#### TRAVAIL À FAIRE:
A - Recopiez fidèlement le passage de l'article sur Chypre et Robert Fisk qui commence aux mots « Voilà donc l'ex-Président » et s'achève après « terroristes afghans ! ».
B - Répondez à ces questions d'après l'article sur Chypre et Robert Fisk :
(i) En quelle année l'occupation britannique de l'île a-t-elle pris fin ?
(ii) À quelle date la convention de Berlin a-t-elle cédé Chypre à la couronne d'Angleterre ?
(iii) Combien de civils Robert Fisk dit-il tués pendant l'invasion du Liban par Israël en 1982 ?
C - Reprenez l'article sur Chypre et Robert Fisk à la suite de sa dernière phrase et poursuivez-le.

Voilà donc l'ex-Président de Chypre Makarios et héros de l'indépendance de l'île, sous occupation britannique de 1878 à 1959, assimilé aux extrémistes de l'IRA et du Kenya, et conjecturalement - puisque le propos du journaliste est d'expliquer les attentats de New York - aux terroristes afghans !

Chypre avait été cédée par le sultan à la couronne d'Angleterre lors de la convention de Berlin le 4 juin 1878 en échange d'une promesse de soutien à la défense de l'Empire Ottoman conte l'attaque russe. C'est ainsi que la Grande Bretagne voyait l'Europe au moment où le reste du continent et les Balkans étaient en lutte pour se débarrasser de l'Empire des Ottomans qui depuis quatre siècles avait jeté son ombre sur la moitié de l'Europe.

Les chypriotes grecs avaient au départ accueilli avec soulagement les britanniques dans l'espoir de sortir de la misère et de l'oppression turque et d'accéder à la libération nationale par la voie démocratique. Mais les grecs ont vite perdu leurs illusions : exclus de l'administration civile, ils devaient s'acquitter des lourdes taxes nécessaires à la Couronne pour payer au Sultan les droits de concession de l'île.

Le journaliste de The Independant, apparemment, n'a toujours pas digéré la sortie de l'île du giron de sa couronne. Et ce malgré - ou en dépit - d'un propos qui se veut anticolonialiste. En effet, Robert Fisk essaie d'expliquer que les atroces attentats de mardi dernier sont du même ordre que les luttes de libération ou les mouvements anticolonialistes. Il s'agit d'une lutte contre l'impérialisme, cette fois-ci, américain.

"Pourquoi nous n'avons pas employé de tels termes au sujet de nos sanctions qui ont détruit peut-être les vies de 500 000 enfants en Irak, pourquoi nous ne nous sommes pas enragés au sujet des 17 000 civils tués pendant l'invasion du Liban par Israël en 1982", s'interroge-t-il devant l'indignation internationale soulevée par les attentats les Etats-Unis. L'injustice d'une guerre - car il n'y a pas de guerre juste - est, ici, du même ordre que les injustices du terrorisme. Voilà la leçon que veut nous donner M. Fisk Et si nous voulons le suivre plus loin, nous apprendrons que c'est la guerre d'une "théologie contre la technologie, d'un commando suicide contre la puissance nucléaire".

#### INFORMATIONS FOURNIES:
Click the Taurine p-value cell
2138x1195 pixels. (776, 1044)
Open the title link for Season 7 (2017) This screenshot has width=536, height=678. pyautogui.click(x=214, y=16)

#### RÉSULTATS DANS L'ORDRE:
A -
Voilà donc l'ex-Président de Chypre Makarios et héros de l'indépendance de l'île, sous occupation britannique de 1878 à 1959, assimilé aux extrémistes de l'IRA et du Kenya, et conjecturalement - puisque le propos du journaliste est d'expliquer les attentats de New York - aux terroristes afghans !

B -
(i) En 1959.
(ii) Le 4 juin 1878.
(iii) 17 000.

C -
Les terroristes auraient-ils donc raison ? N'est ce pas plus noble - et tant qu'à faire plus juste - de se battre pour les idées - fussent-elles celle de l'islam extrême - que de se battre pour les intérêts de Microsoft et autres symboles du capitalisme occidental ? Voilà le raccourci sous-jacent de M. Fisk complaisamment repris par le quotidien communiste français.

Ne voir dans la symbolique de l'attaque que la lutte d'un David contre un Goliath, voilà qui est bien réducteur ; ne voir en l'Amérique que le symbole de la technologie moderne, voilà que c'est ignorer tout des enjeux géopolitiques. Comment croire que les attentats des fous de l'Islam visaient un symbole technologique et non pas le symbole des options politiques - de démocratie et de liberté d'expression - de l'Occident. Et si bien tel était le cas, les attentats n'en seraient qu'encore plus atroces, encore plus "gratuits".

Une gratuité que M. Fisk refuse d'admettre en nous invitant à résoudre les problèmes sur lesquels s'est développé le terrorisme arabo-islamique ; autrement dit que pour qu'il n'y ait plus d'actes terroristes, éliminons ce qui est susceptible de mécontenter les terroristes. Elémentaire mon Watson ! "Si nous nous ne résolvons pas ces problèmes-là, les atrocités telles que celles de New York et de Washington ne vont pas cesser", nous prévient le journaliste anglais. Il faut donc négocier : voilà comment Makarios est mêlé dans l'affaire ; négocier comme l'Angleterre l'a fait avec Chypre, avec l'IRA etc. La boucle est bouclée.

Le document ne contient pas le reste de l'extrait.